## Material shown
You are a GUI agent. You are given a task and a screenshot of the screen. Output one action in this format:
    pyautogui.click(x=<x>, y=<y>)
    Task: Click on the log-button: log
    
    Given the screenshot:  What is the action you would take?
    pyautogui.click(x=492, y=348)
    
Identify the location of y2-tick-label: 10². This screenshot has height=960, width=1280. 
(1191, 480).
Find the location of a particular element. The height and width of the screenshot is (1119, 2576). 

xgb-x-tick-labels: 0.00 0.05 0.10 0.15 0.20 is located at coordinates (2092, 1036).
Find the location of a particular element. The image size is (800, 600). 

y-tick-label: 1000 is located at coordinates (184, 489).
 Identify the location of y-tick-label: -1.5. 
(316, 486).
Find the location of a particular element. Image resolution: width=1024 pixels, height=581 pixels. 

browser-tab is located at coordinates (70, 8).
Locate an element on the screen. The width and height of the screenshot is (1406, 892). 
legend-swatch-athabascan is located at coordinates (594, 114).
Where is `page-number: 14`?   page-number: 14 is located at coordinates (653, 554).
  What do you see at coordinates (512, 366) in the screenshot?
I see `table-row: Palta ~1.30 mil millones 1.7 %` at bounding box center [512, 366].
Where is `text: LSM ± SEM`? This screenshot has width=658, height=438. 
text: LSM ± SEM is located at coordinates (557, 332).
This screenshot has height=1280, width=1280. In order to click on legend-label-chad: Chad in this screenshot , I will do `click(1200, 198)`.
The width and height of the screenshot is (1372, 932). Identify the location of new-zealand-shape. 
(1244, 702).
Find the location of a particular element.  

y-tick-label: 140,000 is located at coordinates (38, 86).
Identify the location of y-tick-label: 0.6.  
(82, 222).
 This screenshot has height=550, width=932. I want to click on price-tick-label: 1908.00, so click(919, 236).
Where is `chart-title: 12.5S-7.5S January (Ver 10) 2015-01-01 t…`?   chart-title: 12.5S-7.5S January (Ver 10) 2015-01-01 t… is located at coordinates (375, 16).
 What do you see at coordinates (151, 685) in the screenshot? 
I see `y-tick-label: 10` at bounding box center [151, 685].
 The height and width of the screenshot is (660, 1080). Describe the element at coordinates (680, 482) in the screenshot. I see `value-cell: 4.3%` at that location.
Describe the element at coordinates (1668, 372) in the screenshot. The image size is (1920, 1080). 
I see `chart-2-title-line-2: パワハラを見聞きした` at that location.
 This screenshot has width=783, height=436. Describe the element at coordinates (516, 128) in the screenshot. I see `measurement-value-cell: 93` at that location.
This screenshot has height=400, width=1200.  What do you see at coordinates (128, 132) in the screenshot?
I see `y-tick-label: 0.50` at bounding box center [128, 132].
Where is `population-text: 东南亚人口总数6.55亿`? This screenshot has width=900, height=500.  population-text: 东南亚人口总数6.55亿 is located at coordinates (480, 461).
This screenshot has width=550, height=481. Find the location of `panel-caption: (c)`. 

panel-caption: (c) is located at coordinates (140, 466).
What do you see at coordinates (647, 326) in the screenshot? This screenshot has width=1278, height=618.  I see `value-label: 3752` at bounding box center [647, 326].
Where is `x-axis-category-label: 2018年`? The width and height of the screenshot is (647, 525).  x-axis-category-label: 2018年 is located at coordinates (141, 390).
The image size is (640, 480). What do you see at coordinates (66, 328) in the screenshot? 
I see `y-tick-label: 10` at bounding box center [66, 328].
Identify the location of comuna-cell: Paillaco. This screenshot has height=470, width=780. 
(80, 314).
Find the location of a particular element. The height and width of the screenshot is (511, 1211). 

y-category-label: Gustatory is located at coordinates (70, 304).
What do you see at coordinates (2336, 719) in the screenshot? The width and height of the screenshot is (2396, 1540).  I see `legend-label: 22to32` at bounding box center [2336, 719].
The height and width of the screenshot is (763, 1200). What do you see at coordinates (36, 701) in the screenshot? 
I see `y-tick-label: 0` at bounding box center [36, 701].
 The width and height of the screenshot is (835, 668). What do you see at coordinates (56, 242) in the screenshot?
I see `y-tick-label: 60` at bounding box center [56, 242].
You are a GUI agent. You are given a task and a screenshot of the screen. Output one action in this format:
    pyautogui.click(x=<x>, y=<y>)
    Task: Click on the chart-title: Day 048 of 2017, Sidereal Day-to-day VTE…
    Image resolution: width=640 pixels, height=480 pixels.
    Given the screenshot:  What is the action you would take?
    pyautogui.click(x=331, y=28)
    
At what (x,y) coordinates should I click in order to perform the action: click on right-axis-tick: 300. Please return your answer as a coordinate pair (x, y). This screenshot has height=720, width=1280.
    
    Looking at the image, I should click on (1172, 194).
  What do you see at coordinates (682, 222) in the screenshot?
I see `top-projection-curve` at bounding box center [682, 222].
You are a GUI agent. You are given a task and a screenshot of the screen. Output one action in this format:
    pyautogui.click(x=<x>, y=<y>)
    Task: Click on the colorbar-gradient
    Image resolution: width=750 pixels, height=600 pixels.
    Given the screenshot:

## Instructions to follow
Retype all of the data above without changing anything.

## Exercise response
You are a GUI agent. You are given a task and a screenshot of the screen. Output one action in this format:
    pyautogui.click(x=<x>, y=<y>)
    Task: Click on the log-button: log
    
    Given the screenshot:  What is the action you would take?
    pyautogui.click(x=492, y=348)
    
Identify the location of y2-tick-label: 10². This screenshot has height=960, width=1280. 
(1191, 480).
Find the location of a particular element. The height and width of the screenshot is (1119, 2576). 

xgb-x-tick-labels: 0.00 0.05 0.10 0.15 0.20 is located at coordinates (2092, 1036).
Find the location of a particular element. The image size is (800, 600). 

y-tick-label: 1000 is located at coordinates (184, 489).
 Identify the location of y-tick-label: -1.5. 
(316, 486).
Find the location of a particular element. Image resolution: width=1024 pixels, height=581 pixels. 

browser-tab is located at coordinates (70, 8).
Locate an element on the screen. The width and height of the screenshot is (1406, 892). 
legend-swatch-athabascan is located at coordinates (594, 114).
Where is `page-number: 14`?   page-number: 14 is located at coordinates (653, 554).
  What do you see at coordinates (512, 366) in the screenshot?
I see `table-row: Palta ~1.30 mil millones 1.7 %` at bounding box center [512, 366].
Where is `text: LSM ± SEM`? This screenshot has width=658, height=438. 
text: LSM ± SEM is located at coordinates (557, 332).
This screenshot has height=1280, width=1280. In order to click on legend-label-chad: Chad in this screenshot , I will do `click(1200, 198)`.
The width and height of the screenshot is (1372, 932). Identify the location of new-zealand-shape. 
(1244, 702).
Find the location of a particular element.  

y-tick-label: 140,000 is located at coordinates (38, 86).
Identify the location of y-tick-label: 0.6.  
(82, 222).
 This screenshot has height=550, width=932. I want to click on price-tick-label: 1908.00, so click(919, 236).
Where is `chart-title: 12.5S-7.5S January (Ver 10) 2015-01-01 t…`?   chart-title: 12.5S-7.5S January (Ver 10) 2015-01-01 t… is located at coordinates (375, 16).
 What do you see at coordinates (151, 685) in the screenshot? 
I see `y-tick-label: 10` at bounding box center [151, 685].
 The height and width of the screenshot is (660, 1080). Describe the element at coordinates (680, 482) in the screenshot. I see `value-cell: 4.3%` at that location.
Describe the element at coordinates (1668, 372) in the screenshot. The image size is (1920, 1080). 
I see `chart-2-title-line-2: パワハラを見聞きした` at that location.
 This screenshot has width=783, height=436. Describe the element at coordinates (516, 128) in the screenshot. I see `measurement-value-cell: 93` at that location.
This screenshot has height=400, width=1200.  What do you see at coordinates (128, 132) in the screenshot?
I see `y-tick-label: 0.50` at bounding box center [128, 132].
Where is `population-text: 东南亚人口总数6.55亿`? This screenshot has width=900, height=500.  population-text: 东南亚人口总数6.55亿 is located at coordinates (480, 461).
This screenshot has width=550, height=481. Find the location of `panel-caption: (c)`. 

panel-caption: (c) is located at coordinates (140, 466).
What do you see at coordinates (647, 326) in the screenshot? This screenshot has width=1278, height=618.  I see `value-label: 3752` at bounding box center [647, 326].
Where is `x-axis-category-label: 2018年`? The width and height of the screenshot is (647, 525).  x-axis-category-label: 2018年 is located at coordinates (141, 390).
The image size is (640, 480). What do you see at coordinates (66, 328) in the screenshot? 
I see `y-tick-label: 10` at bounding box center [66, 328].
Identify the location of comuna-cell: Paillaco. This screenshot has height=470, width=780. 
(80, 314).
Find the location of a particular element. The height and width of the screenshot is (511, 1211). 

y-category-label: Gustatory is located at coordinates (70, 304).
What do you see at coordinates (2336, 719) in the screenshot? The width and height of the screenshot is (2396, 1540).  I see `legend-label: 22to32` at bounding box center [2336, 719].
The height and width of the screenshot is (763, 1200). What do you see at coordinates (36, 701) in the screenshot? 
I see `y-tick-label: 0` at bounding box center [36, 701].
 The width and height of the screenshot is (835, 668). What do you see at coordinates (56, 242) in the screenshot?
I see `y-tick-label: 60` at bounding box center [56, 242].
You are a GUI agent. You are given a task and a screenshot of the screen. Output one action in this format:
    pyautogui.click(x=<x>, y=<y>)
    Task: Click on the chart-title: Day 048 of 2017, Sidereal Day-to-day VTE…
    Image resolution: width=640 pixels, height=480 pixels.
    Given the screenshot:  What is the action you would take?
    pyautogui.click(x=331, y=28)
    
At what (x,y) coordinates should I click in order to perform the action: click on right-axis-tick: 300. Please return your answer as a coordinate pair (x, y). This screenshot has height=720, width=1280.
    
    Looking at the image, I should click on (1172, 194).
  What do you see at coordinates (682, 222) in the screenshot?
I see `top-projection-curve` at bounding box center [682, 222].
You are a GUI agent. You are given a task and a screenshot of the screen. Output one action in this format:
    pyautogui.click(x=<x>, y=<y>)
    Task: Click on the colorbar-gradient
    Image resolution: width=750 pixels, height=600 pixels.
    Given the screenshot:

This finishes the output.